BRIEF: Nothing but the lines from the one holding "Image resolution: width=527" through the last line of the material below should be set down, exactly and without images.
====
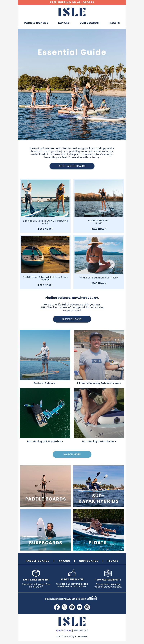The height and width of the screenshot is (644, 144).
Task: Open Read Now under Is Paddle Boarding Hard
Action: pos(99,229)
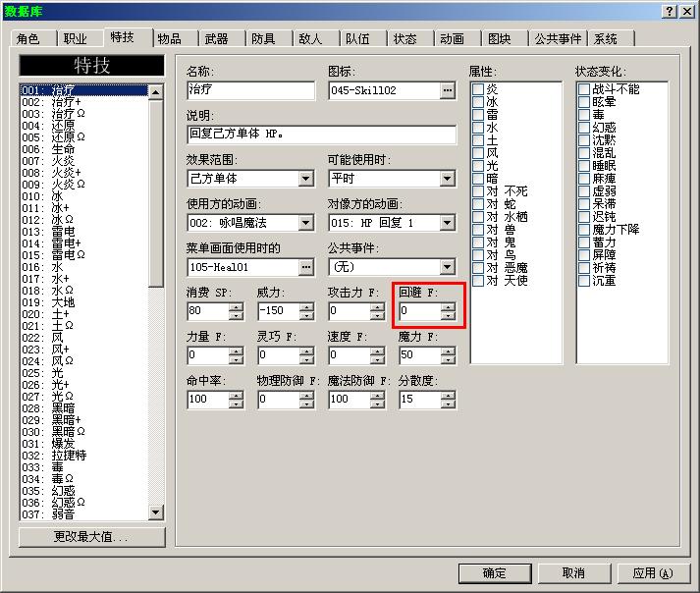Screen dimensions: 700x593
Task: Click the help question mark in title bar
Action: point(670,12)
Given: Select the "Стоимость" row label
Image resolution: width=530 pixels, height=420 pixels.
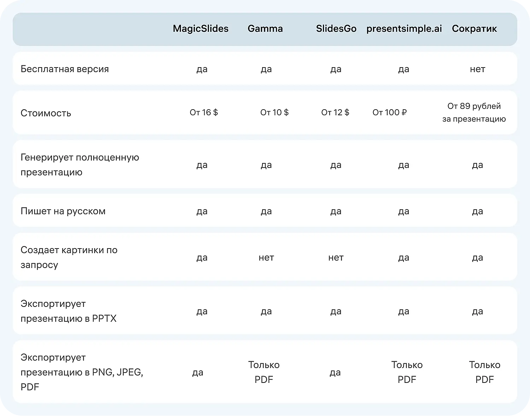Looking at the screenshot, I should click(46, 113).
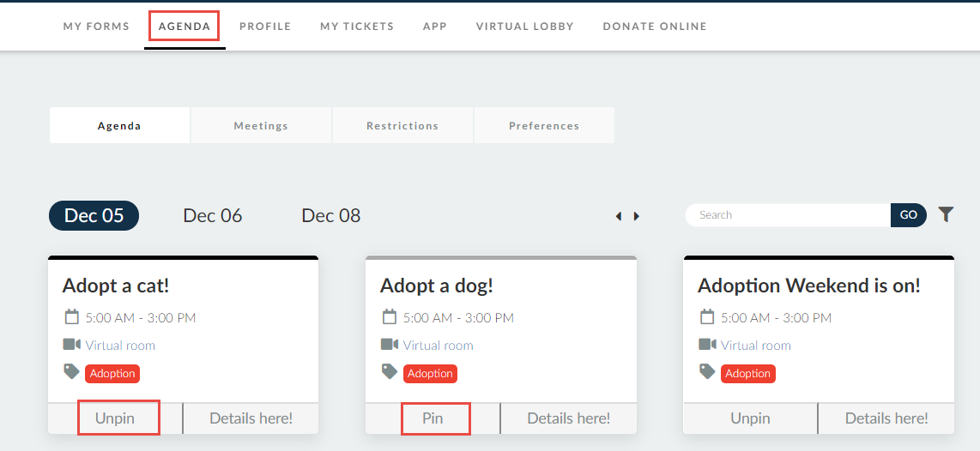Image resolution: width=980 pixels, height=451 pixels.
Task: Open the Restrictions tab
Action: click(x=402, y=125)
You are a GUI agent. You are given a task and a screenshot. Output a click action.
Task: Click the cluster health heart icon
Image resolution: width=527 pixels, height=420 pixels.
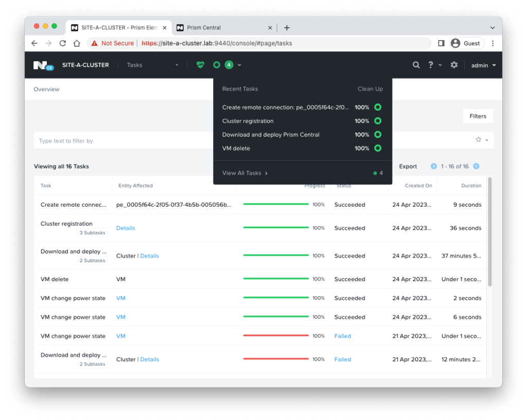(x=201, y=65)
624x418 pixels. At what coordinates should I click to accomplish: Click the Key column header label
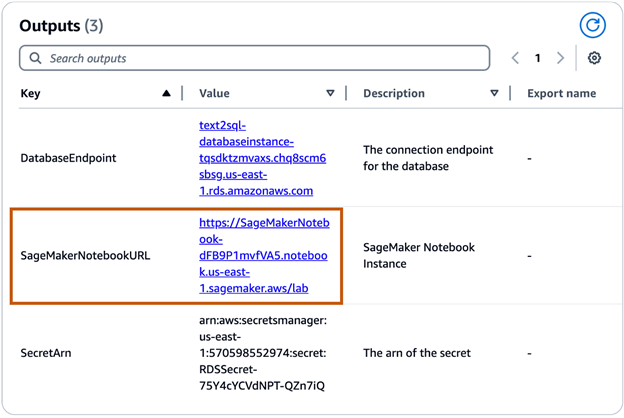point(29,93)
====
TASK OUTPUT:
Image resolution: width=527 pixels, height=420 pixels.
(x=201, y=65)
624x418 pixels. At what coordinates should I click to accomplish: Click the Key column header label
point(29,93)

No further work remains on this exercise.